After exploration of the dependence of our results on the calculation details, we finally adopted the following. The target atom consists of 30 spectroscopic states (the ten states in Table 1 with an additional 20 spectroscopic states) and four polarization pseudostates; 34 states in total. Target atoms with 40 and 45 states were tested and showed no significant change in the cross section results. For both the N-electron and N + 1-electron configurations, maximum occupation numbers of 2 for the spectroscopic orbitals and 1 for the pseudo-orbitals were adopted, with double excitations permitted. Calculations extending the N + 1-electron configurations to allow all possible ways of adding one electron to the N-electron configurations showed no significant differences in the inelastic cross sections. The R-matrix boundary between the inner and outer regions was set at 83.4 a.u. Partial waves up to L = 50 were calculated.

2.1.2. Results and comparison

In Fig. 1 some of the resulting cross sections are shown, and then compared with a calculation without pseudostates, and with the fits to the CCC results of Schweinzer et al. (1999). It is seen that the final cross sections compare well with the CCC results, particularly at low collision energies, of greatest interest for the rates at cool star temperatures. It appears that our results are not always fully converged at intermediate energies. For example, at collision energies above 5.4 eV, where processes involving the continuum are directly accessible, the 2s → 3p cross section lies between the CCC result and the calculation without pseudostates. Griffin et al. (2001) obtain good agreement between their somewhat larger 55-state RMPS calculation and the CCC result. Thus, we suspect that the intermediate-energy results are not converged in this and in some other transitions; we note that this may be a result of the smaller basis size, but could also come from other details of the calculation. However, as we will see, this is not important for calculating the rate coefficients at the temperatures and precision of interest for stellar atmosphere applications. The behaviour within a couple of eV of threshold is far more important. Examining Fig. 1 we find generally good agreement between the CCC results and ours in this region.

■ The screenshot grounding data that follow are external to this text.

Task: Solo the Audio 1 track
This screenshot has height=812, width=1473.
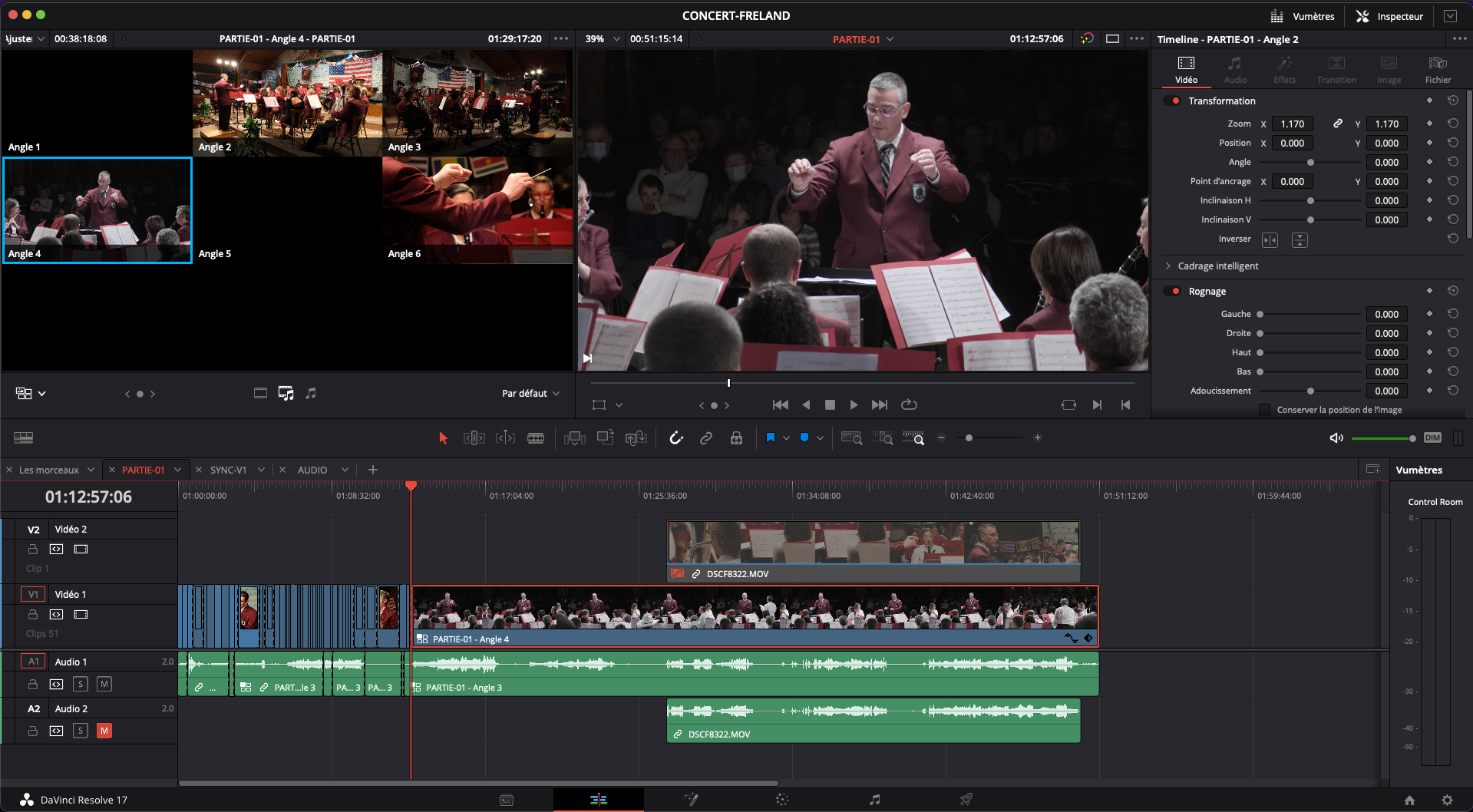Action: point(81,684)
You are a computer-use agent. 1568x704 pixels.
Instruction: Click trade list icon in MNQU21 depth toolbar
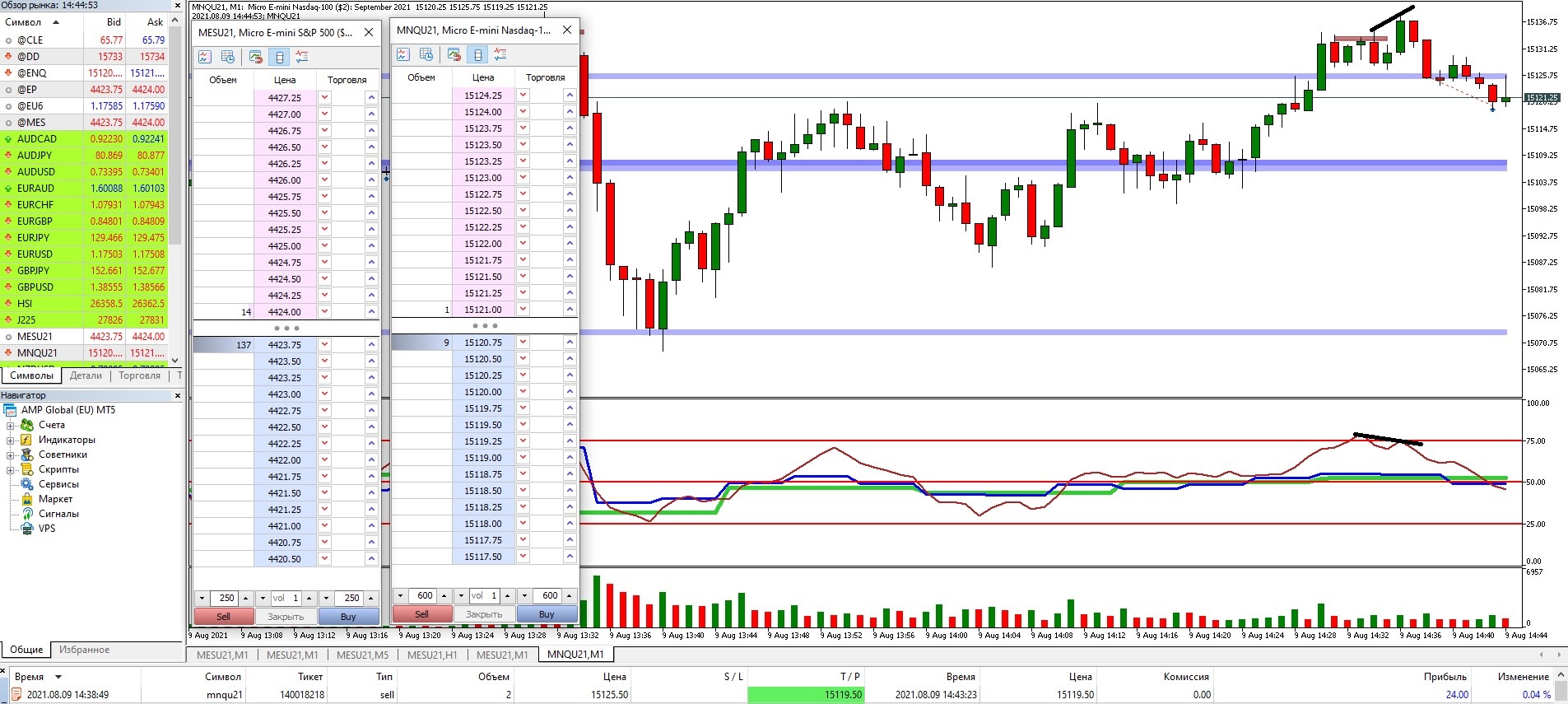click(x=500, y=54)
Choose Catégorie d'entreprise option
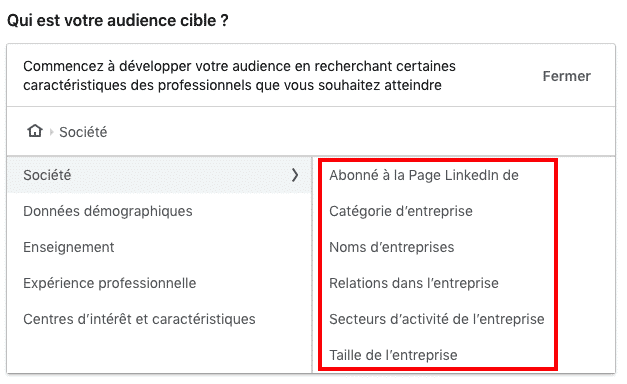The height and width of the screenshot is (384, 627). 401,211
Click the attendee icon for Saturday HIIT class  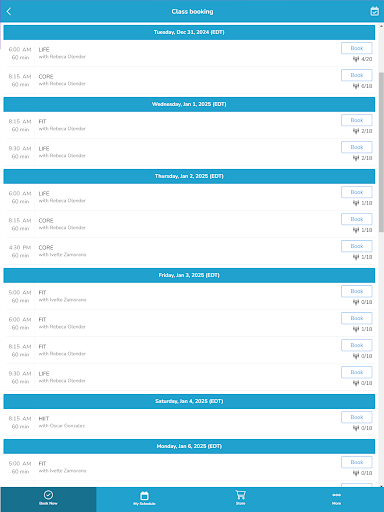coord(356,428)
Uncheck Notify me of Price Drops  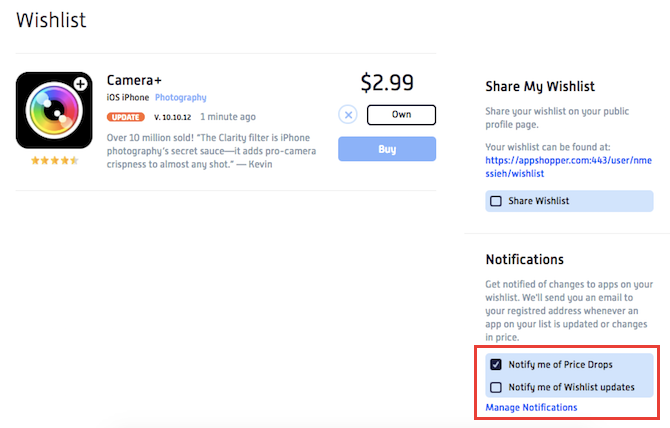pos(496,364)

Fig. 2 Rate coefficients at 8000 K obtained by us compared with those calculated from the CCC calculations (Schweinzer et al. 1999, left), those of Park (1971, and those calculated using the van Regemorter formula (van Regemorter 1962). The latter is only valid for optically allowed transitions, hence the limited number of comparison points. The different symbols are for the rate coefficients corresponding to the transitions: 2s → 2p [⋄, 6708 Å], 2p → 3d [□, 6104 Å], and 2p → 3s [Δ, 8126 Å].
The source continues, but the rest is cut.